What I would like to do, is from the python script, pipe the email text that's in a string to the perl script, and store the result in another variable, so I can send the email signed. I'm not exactly a python guru, however, and I can't seem to find a good way to do this. I'm pretty sure I can use something like os.system for this, but piping a variable to the perl script is something that seems to elude me.

In short: How can I pipe a variable from a python script, to a perl script, and store the result in Python?
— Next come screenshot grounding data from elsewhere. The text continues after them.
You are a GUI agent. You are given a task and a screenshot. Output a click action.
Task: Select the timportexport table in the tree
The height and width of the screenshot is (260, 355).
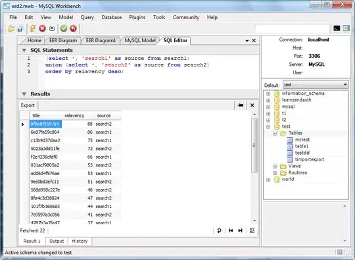[x=310, y=159]
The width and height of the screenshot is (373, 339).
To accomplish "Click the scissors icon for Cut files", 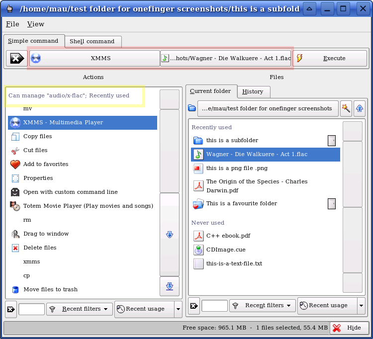I will [15, 151].
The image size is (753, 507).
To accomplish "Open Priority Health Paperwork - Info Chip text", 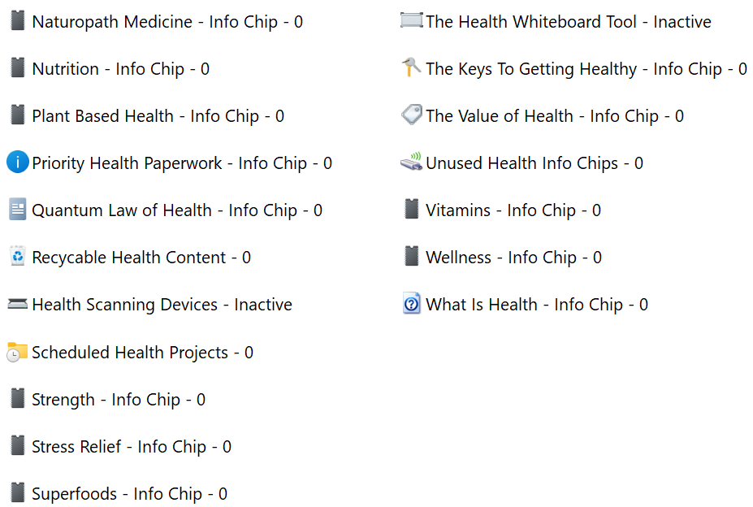I will [181, 163].
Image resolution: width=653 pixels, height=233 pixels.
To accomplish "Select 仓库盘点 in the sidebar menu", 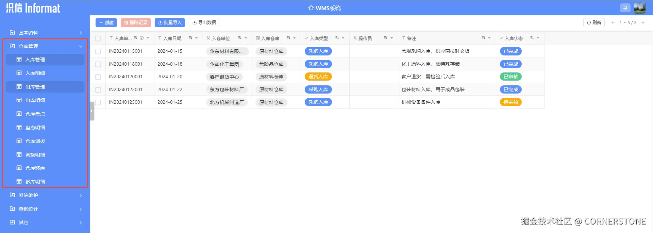I will (x=45, y=114).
EDIT: I forgot to include that the system I'm working with only has python v2.3

+3  A: 

os.popen() will return a tuple with the stdin and stdout of the subprocess.

Sii
popen has been deprecated since version 2.6, you should use subprocess instead.
Chas. Owens
-1: deprecated. Use the subprocess module.
nosklo
From the question: "only has python v2.3 " deprecated hasn't happened yet.
S.Lott
This worked pretty well. I ended up using popen2, opening a input and output, which worked like a charm. Thanks for the help.
Alex Fort
+2  A: 

"I'm pretty sure I can use something like os.system for this, but piping a variable to the perl script is something that seems to elude me."
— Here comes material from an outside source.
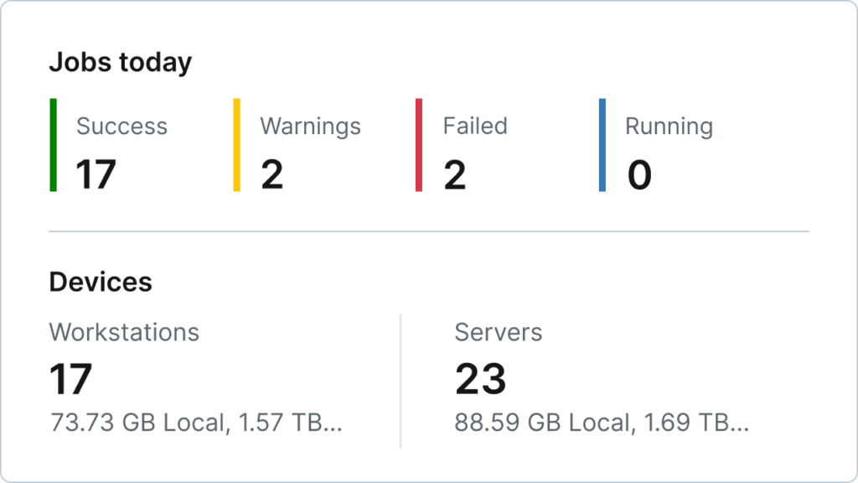Click the truncated Servers storage text

603,423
Correct. The subprocess module is like os.system, but provides the piping features you're looking for.

S.Lott
I should have clarified that I'm only working with python 2.3, and it seems the subprocess module is for 2.4 and up.
Alex Fort
@Alex Fort: Just grab the subprocess module from 2.4 and run it on 2.3. It seems to work.
nosklo
+2  A: 
from subprocess import Popen, PIPE
p = Popen(['./foo.pl'], stdin=PIPE, stdout=PIPE)
p.stdin.write(the_input)
p.stdin.close()
the_output = p.stdout.read()
ngn
+2  A: 

I'm sure there's a reason you're going down the route you've chosen, but why not just do the signing in Python?
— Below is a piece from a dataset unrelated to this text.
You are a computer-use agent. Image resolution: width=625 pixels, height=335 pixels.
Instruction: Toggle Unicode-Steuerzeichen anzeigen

How are you signing it? Maybe we could provide some assitance in writing a python implementation?

Jon Cage
I *would* do the signing from python, but my python-fu is pretty weak. That would be a more optimal solution, however, so I may consider that in the future, especially if I decide to contribute the code to the community.
Alex Fort
If you post the Perl solution somewhere I'd be happy to help try and convert it :-)
Jon Cage
The Perl solution is really simple. I'm just taking advantage of the Mail::DKIM module, which makes signing an email pretty trivial.
Alex Fort
So something like this should make a Python implementation similarly trivial:http://hewgill.com/pydkim/:-)
Jon Cage
...ah, except it requires Python >= 2.5 ...rats! Out of curiosity, why are you still using 2.3 not a more recent build?
Jon Cage
I made some changes to pydkim so that it will operate in a degraded mode under Python 2.4, see the latest code on github: http://github.com/ghewgill/pydkim/tree/master (otherwise unreleased). It might be possible to also make it work under Python 2.3 but significantly more changes may be necessary.
Greg Hewgill
I'm just using 2.3 because that's what came installed on my RHEL 4 install. I'm not sure what could possibly break if I upgrade, so I've been putting that off, and since RHEL 4 repos contain 2.3, it'll probably have to compile from source to get something like 2.5 working. It's probably worth the trouble to get it upgraded, however.
Alex Fort
@Alex Fort: Most of my machines have two or more versions of Python installed. Generally, Python is pretty good about multiple versions coexisting, all the files go into /usr/local/lib/python2.x with the version as appropriate. Then the one binary goes into /usr/local/bin/python2.x, and /usr/local/bin/python is hardlinked to whatever version you want to be the default. You can then run "python test.py" for the default version or something "python2.4 test.py" for a specific version.
Greg Hewgill
+3  A: 

Use subprocess. Here is the Python script:

#!/usr/bin/python

import subprocess

var = "world"

pipe = subprocess.Popen(["./x.pl", var], stdout=subprocess.PIPE)

result = pipe.stdout.read()

print result

And here is the Perl script:

#!/usr/bin/perl

use strict;
use warnings;

my $name = shift;

print "Hello $name!\n";
Chas. Owens
According to the question, the Perl script should accept input, not an arg.